What this is, is democracy by consensus. It’s informal, it’s friendly, it’s participatory, and yes, it’s often unanimous. Chapel Hill has a terrific system of consensual democracy. (Look no further than “Chapel Hill 2020.”) And it works very well – assuming we all share a common interest. The system depends on that assumption.

What if the assumption is wrong?

Writing in 1980, Jane Mansbridge argued that consensus democracy is a fine thing and worth fighting for – but it doesn’t know how to handle real conflicts of interest. Sometimes it suppresses opinions in order to preserve the facade of unanimity. James Madison, writing in 1787, said the same thing. And both of them, especially Mansbridge, wrote that consensus becomes harder and harder to maintain as your community becomes larger. It’s a very real danger.

Suppose you represent a competing interest here in Chapel Hill, one that goes against the “consensus.” You’re probably going to be frustrated, right? Your town leaders all vote the same way, and gosh, they’re awfully friendly with each other. The big decisions all seem to get made behind closed doors. You’re invited to participate, but you represent conflict in a system that’s not really designed to handle it. You don’t get shut down or hushed up, not really, but it might feel that way. And Chapel Hill 2020 actually makes the feeling worse: the town goes out of its way to invite you to the table, then falls back on the same old consensus anyway. It probably felt like a betrayal.

What we saw in 2015 was a bubbling over: the inevitable downside of having a consensus-based democracy in a community with adversarial interests. “When real conflicts of interest arose,” Mansbridge wrote of Selby, “people held back their anger until they were about to explode.”

2015 was the explosion. And sooner or later it’ll probably happen again.

After all, it’s happened before.
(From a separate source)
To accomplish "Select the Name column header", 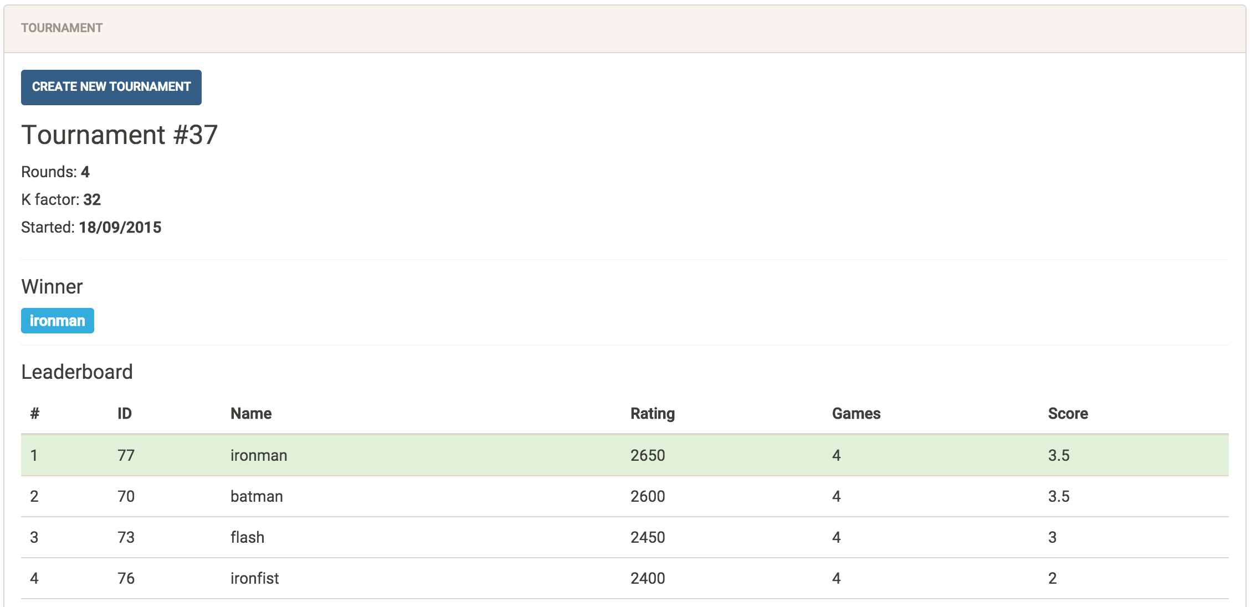I will [250, 413].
Every 10 or 15 years or so, they say, Chapel Hill has an election like this. Maybe not quite this bitter, but like this. Consensus, consensus, consensus for a decade or more, then a sudden upswell of discontent. It always seems to come out of nowhere. People get caught off guard. The election happens. There are surprises. Big changes. For a time. Then, gradually, the anger subsides. Things settle down. The consensus reasserts itself. It’s how the system works.

These heated elections we have every so often? This is the cost of consensual democracy.
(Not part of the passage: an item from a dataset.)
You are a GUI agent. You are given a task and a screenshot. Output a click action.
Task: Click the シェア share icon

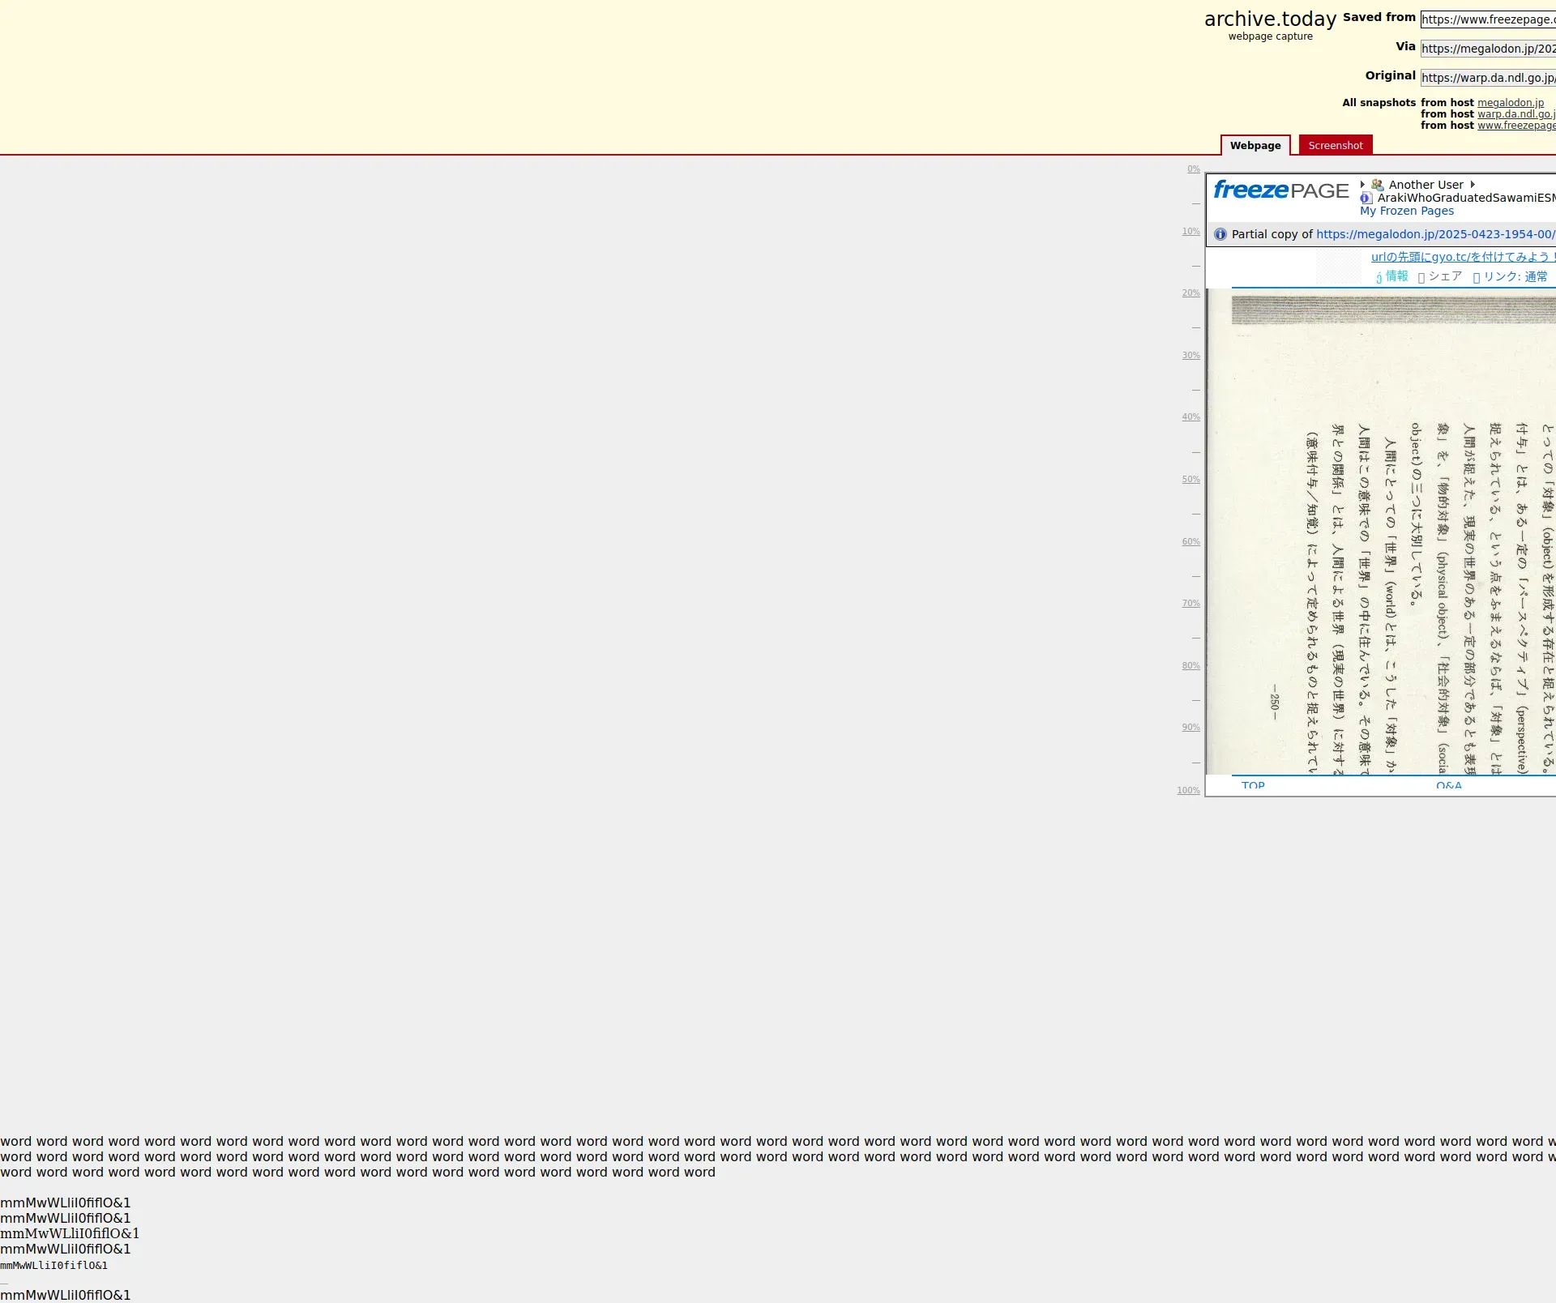point(1421,277)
Should we make changes? Jane Mansbridge would probably say so. “To maintain its legitimacy,” she wrote, “a democracy must have both a unitary and an adversary face.” In other words, rather than seeking only consensus and thinking of conflict as a bad thing to be avoided, we ought to recognize that there are conflicts of interest in our community and try to accommodate them in our government.

And there are things we could theoretically do. We could switch to a district system for Town Council representation, for instance. We could not invite the whole town to write our next comprehensive plan.

But that’d be giving up all hope of finding a common interest. And that’s an awfully pessimistic move. It’s the sort of move you only make when you admit your community isn’t a little village anymore.

And personally, hey, I like Chapel Hill the way it is. I like our consensual system. I like the friendliness. I like the fact that we believe in a common good, and I like the fact that our town government actually tries to identify it and realize it. It puts us way up on Raleigh and Washington.

But this is the price we pay for consensus. We should remember that. Our system isn’t perfect. There are downsides. People feel excluded. Eventually there is anger. The anger becomes a movement. Heated elections take place. Changes come.

Mansbridge says this sort of thing tends to happen wherever you have a “unitary” democracy. It happened in Selby. It happened in Chapel Hill. Carrboro, y’all are on notice.

Still, there’s nothing saying it has to get to that point. We can do better. This is a work in progress. It ought to be. We’re Chapel Hill. We love works in progress. We’re progress-ive.

Will we do better? Will 2015 be the last time Chapel Hill sees an election like this?

Nah. Probably not.

But it’s worth the effort, nonetheless.